Protester Sarah White, now 41, was seen in a video (see below) shouting "Shame!" and "People over profits!" at a man identified later as Michael Davies, 42, who had just shown up at the APEC summit to work as a volunteer. Davies found himself outside the gates of the heavily guarded Moscone Center event and unable to easily get back inside after he'd been told he needed to dress more appropriately to volunteer — Davies's wife reportedly dropped off a sport jacket and change of clothes for him nearby.

Just prior to the assault on White, Davies, who was wearing a conference lanyard, was seen being hassled by a large group of protesters, and he then went to a Secret Service agent who was standing behind a fence, apparently to ask advice about how to get back into the event.

The video above, posted to Xitter, did not include the punch being thrown.

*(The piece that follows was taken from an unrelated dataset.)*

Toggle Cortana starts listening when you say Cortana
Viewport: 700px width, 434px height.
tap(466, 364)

But a different video shot from another angle, obtained by the Chronicle, appears to show Davies throwing the punch at White without warning, and then walking away up the sidewalk, where he was pulled aside and detained by SFPD officers.

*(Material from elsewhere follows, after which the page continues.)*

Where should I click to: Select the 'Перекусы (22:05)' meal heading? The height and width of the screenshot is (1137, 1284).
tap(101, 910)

White was knocked to the ground, hitting her head on a metal plate there, and can be seen lying on the ground reeling. A Chronicle photographer later captured an image of her friend and a police officer helping her walk away from the incident, with paper towel or gauze in her mouth, while Davies sits on a curb, handcuffed.

As White tells the Chronicle, her injuries were not minor. She sustained a broken jaw — broken in two places on opposite sides of her face — a skull fracture, a brain bleed, teeth knocked in, and fractures to the part of her skull that connects to the spine. She spent four nights in the ICU at Zuckerberg SF General, and had her jaw wired shut for two months as her jaw healed.

As she puts it, "He completely rearranged my bones in my body forever," and she tells the paper that doctors told her if she sustains another concussion, it could be fatal. She also continues to suffer from the effects of a traumatic brain injury, including short-term memory loss.

White now has a lawsuit, filed Monday, that alleges assault, battery, and other charges, seeking unspecified damages for her injuries — naming Davies, the National Center for APEC and the APEC Secretariat as defendants. While APEC was supposed to be doing background checks on volunteers, the suit alleges that Davies obtained a volunteer lanyard without any such check — he has a criminal history that includes a vandalism incident in San Francisco, and a Florida conviction for being drunk and disorderly and resisting arrest.

The suit contends that the summit organizers hired Davies, even though "unlike other volunteers available for hire, had not received security credentials from the US Secret Service."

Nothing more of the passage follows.